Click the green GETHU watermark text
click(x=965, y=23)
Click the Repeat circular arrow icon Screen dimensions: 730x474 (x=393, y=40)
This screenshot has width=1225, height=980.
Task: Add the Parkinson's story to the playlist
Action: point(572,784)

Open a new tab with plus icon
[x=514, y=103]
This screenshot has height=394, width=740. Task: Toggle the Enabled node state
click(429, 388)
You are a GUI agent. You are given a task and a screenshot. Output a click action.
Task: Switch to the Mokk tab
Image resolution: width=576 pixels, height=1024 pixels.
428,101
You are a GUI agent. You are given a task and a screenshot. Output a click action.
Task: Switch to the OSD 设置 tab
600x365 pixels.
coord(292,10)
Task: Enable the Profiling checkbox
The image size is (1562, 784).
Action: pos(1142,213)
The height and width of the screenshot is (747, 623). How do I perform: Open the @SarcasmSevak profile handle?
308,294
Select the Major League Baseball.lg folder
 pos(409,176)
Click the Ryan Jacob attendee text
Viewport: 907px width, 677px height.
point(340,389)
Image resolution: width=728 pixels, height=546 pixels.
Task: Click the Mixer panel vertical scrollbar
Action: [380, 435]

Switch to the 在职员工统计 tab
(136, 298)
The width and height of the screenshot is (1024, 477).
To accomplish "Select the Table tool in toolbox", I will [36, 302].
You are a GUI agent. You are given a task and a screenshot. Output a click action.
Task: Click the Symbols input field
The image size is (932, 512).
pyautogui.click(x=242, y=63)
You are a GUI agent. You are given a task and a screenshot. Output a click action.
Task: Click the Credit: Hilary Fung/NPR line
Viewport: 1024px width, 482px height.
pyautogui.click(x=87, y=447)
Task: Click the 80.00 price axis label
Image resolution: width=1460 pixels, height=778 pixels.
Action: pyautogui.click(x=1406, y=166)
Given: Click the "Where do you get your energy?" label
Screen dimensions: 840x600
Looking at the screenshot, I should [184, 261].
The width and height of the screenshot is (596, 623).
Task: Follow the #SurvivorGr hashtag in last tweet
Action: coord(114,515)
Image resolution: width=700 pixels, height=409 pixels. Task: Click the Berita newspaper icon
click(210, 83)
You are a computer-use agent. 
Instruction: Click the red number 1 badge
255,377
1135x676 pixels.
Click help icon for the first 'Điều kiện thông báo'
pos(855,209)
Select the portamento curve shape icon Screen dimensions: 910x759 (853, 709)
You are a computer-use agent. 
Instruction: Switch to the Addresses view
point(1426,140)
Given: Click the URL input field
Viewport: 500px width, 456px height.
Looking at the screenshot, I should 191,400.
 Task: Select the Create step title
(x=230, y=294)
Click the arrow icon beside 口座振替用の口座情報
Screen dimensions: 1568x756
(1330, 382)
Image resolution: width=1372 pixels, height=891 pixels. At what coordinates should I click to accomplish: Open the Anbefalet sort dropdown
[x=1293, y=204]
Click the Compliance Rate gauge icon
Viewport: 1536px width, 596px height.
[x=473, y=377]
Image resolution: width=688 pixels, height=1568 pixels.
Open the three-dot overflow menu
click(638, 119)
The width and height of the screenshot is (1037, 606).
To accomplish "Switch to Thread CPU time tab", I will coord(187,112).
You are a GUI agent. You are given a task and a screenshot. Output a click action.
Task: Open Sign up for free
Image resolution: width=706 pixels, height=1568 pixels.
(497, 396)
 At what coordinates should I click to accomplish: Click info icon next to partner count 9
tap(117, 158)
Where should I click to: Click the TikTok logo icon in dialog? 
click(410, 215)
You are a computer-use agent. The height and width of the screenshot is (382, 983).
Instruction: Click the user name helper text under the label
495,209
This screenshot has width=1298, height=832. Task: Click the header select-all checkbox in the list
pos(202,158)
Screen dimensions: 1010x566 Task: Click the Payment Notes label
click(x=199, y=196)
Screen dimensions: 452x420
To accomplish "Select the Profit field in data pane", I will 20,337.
-- -- --
:: WORK INSTRUCTION ::
In the data above, find each line that has the word "input" and copy it out.

:: RESPONSE BOX ::
Task: Click the Symbols input field
Given: Click the URL input field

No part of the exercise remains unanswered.